Hay una pregunta que late bajo casi cualquier conversación sobre inversión a largo plazo y que rara vez se formula con tanta crudeza como en este brief de la CFA Institute Research Foundation. La plantea Laurence B. Siegel en el prólogo y dice así: si los mercados de acciones han entregado retornos asombrosos, ¿por qué no somos todos ricos? Un dólar invertido en la bolsa estadounidense en 1871 se habría convertido, en términos reales, en más de 20.000 dólares en 2025. En términos nominales —para citar el estándar de jazz— sería "How High the Moon": medio millón de dólares. Y sin embargo, observa Siegel, no conocemos historias de bisabuelos que compraran acciones durante la presidencia de Ulysses S. Grant, las olvidaran y dejaran fortunas inmensas a sus herederos 154 años después. Esas personas, las llamaron Victor Haghani y James White, son The Missing Billionaires: los milmillonarios que faltan, los que no existen o son tan pocos que nunca oímos hablar de ellos.

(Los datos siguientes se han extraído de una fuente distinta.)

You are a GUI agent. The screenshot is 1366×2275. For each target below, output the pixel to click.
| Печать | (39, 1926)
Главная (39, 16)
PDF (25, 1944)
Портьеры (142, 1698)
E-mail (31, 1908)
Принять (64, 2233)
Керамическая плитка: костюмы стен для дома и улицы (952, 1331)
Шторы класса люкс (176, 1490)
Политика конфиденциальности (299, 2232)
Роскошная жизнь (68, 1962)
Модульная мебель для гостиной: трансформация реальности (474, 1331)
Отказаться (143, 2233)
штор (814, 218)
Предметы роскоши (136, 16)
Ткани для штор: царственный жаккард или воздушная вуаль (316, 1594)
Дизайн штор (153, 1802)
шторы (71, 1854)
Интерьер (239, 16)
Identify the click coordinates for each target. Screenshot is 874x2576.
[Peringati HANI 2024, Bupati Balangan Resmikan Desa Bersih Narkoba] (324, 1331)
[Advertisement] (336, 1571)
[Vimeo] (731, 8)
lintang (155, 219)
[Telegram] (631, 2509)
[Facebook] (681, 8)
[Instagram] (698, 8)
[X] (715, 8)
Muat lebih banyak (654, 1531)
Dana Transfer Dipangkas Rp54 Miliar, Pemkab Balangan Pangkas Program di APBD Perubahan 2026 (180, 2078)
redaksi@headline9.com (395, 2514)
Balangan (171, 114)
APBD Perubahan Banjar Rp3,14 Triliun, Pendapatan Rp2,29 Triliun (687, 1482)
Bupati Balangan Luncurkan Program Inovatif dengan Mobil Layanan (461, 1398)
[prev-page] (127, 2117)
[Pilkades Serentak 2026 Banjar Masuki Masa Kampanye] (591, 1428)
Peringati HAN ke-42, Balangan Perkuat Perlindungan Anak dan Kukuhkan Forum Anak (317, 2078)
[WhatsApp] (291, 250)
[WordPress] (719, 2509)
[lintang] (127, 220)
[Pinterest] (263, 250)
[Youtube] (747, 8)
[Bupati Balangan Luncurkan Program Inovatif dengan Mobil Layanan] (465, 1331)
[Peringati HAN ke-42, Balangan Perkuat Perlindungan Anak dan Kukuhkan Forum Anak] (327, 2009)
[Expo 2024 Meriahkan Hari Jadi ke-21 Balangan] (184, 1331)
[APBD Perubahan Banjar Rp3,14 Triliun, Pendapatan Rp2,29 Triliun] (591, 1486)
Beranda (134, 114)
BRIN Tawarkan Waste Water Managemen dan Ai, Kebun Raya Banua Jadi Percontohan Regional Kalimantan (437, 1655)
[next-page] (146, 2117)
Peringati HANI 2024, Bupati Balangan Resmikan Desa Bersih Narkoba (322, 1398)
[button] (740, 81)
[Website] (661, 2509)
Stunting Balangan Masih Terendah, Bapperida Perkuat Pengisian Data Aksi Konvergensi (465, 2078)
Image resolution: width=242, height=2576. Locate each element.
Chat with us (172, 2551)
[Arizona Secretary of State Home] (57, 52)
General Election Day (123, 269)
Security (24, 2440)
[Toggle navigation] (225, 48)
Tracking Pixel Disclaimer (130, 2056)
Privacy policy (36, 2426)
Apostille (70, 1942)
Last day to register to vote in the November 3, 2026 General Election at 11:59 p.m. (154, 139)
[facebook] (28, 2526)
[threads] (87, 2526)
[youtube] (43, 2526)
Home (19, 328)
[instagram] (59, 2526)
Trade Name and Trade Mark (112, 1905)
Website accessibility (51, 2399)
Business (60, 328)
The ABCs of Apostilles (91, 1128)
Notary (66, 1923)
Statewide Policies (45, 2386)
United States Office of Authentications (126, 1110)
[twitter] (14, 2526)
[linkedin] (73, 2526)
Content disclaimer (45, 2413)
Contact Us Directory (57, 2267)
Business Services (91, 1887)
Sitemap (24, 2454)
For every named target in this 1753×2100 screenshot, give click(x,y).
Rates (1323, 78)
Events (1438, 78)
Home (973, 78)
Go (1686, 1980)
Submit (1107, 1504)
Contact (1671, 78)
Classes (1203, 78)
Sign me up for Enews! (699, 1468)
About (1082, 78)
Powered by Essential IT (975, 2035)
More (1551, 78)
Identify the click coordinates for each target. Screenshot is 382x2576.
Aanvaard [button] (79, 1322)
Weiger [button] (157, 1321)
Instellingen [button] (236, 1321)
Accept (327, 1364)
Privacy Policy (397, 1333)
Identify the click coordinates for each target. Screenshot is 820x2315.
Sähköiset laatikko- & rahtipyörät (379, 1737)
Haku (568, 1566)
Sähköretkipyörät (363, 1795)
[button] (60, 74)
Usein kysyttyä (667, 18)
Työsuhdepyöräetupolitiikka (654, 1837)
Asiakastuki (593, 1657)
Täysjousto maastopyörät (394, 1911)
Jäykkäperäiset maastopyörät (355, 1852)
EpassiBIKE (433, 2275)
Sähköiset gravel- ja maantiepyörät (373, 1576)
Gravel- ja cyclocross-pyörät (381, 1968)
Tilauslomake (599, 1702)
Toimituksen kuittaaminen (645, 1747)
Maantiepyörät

El trabajo que firma Paul McCaffrey es el segundo de una serie que la fundación dedica a revisitar la tesis de Stocks for the Long Run de Jeremy Siegel, y tiene un formato poco habitual: en lugar de un autor defendiendo una posición, es una conversación —por correo electrónico— entre algunos de los nombres mayores de las finanzas modernas. Siegel, Edward McQuarrie, Rob Arnott, Hendrik Bessembinder, Elroy Dimson, Roger Ibbotson y el propio Laurence Siegel discuten, se contradicen y matizan. El resultado no es una respuesta única, y eso es precisamente lo interesante.

La muerte por mil cortes

Laurence Siegel no atribuye la paradoja a una sola causa, sino a lo que llama una "muerte por mil cortes". Conviene enumerarla porque vertebra todo lo que viene después. Primero, la mayoría de los dividendos se consumieron en vez de reinvertirse, y los dividendos constituyen buena parte de la rentabilidad total del mercado, sobre todo antes de 1990 aproximadamente. Segundo, fue imposible comprar un fondo índice hasta 1976; antes había que ensamblarlo uno mismo pagando comisiones de intermediación que restaban materialmente. Tercero, los datos de rentabilidad están antes de impuestos, pero casi todo el mundo paga impuestos, a veces cuantiosos. Cuarto, la riqueza generacional se disipa: los herederos se multiplican, gastan y "la vida pasa". Y quinto —el más sutil—, no todos podemos obtener a la vez el retorno del índice: si todos fuéramos indexadores, no habría de quién comprar las participaciones para reinvertir los dividendos, y el intento empujaría los precios al alza y las rentabilidades esperadas a la baja.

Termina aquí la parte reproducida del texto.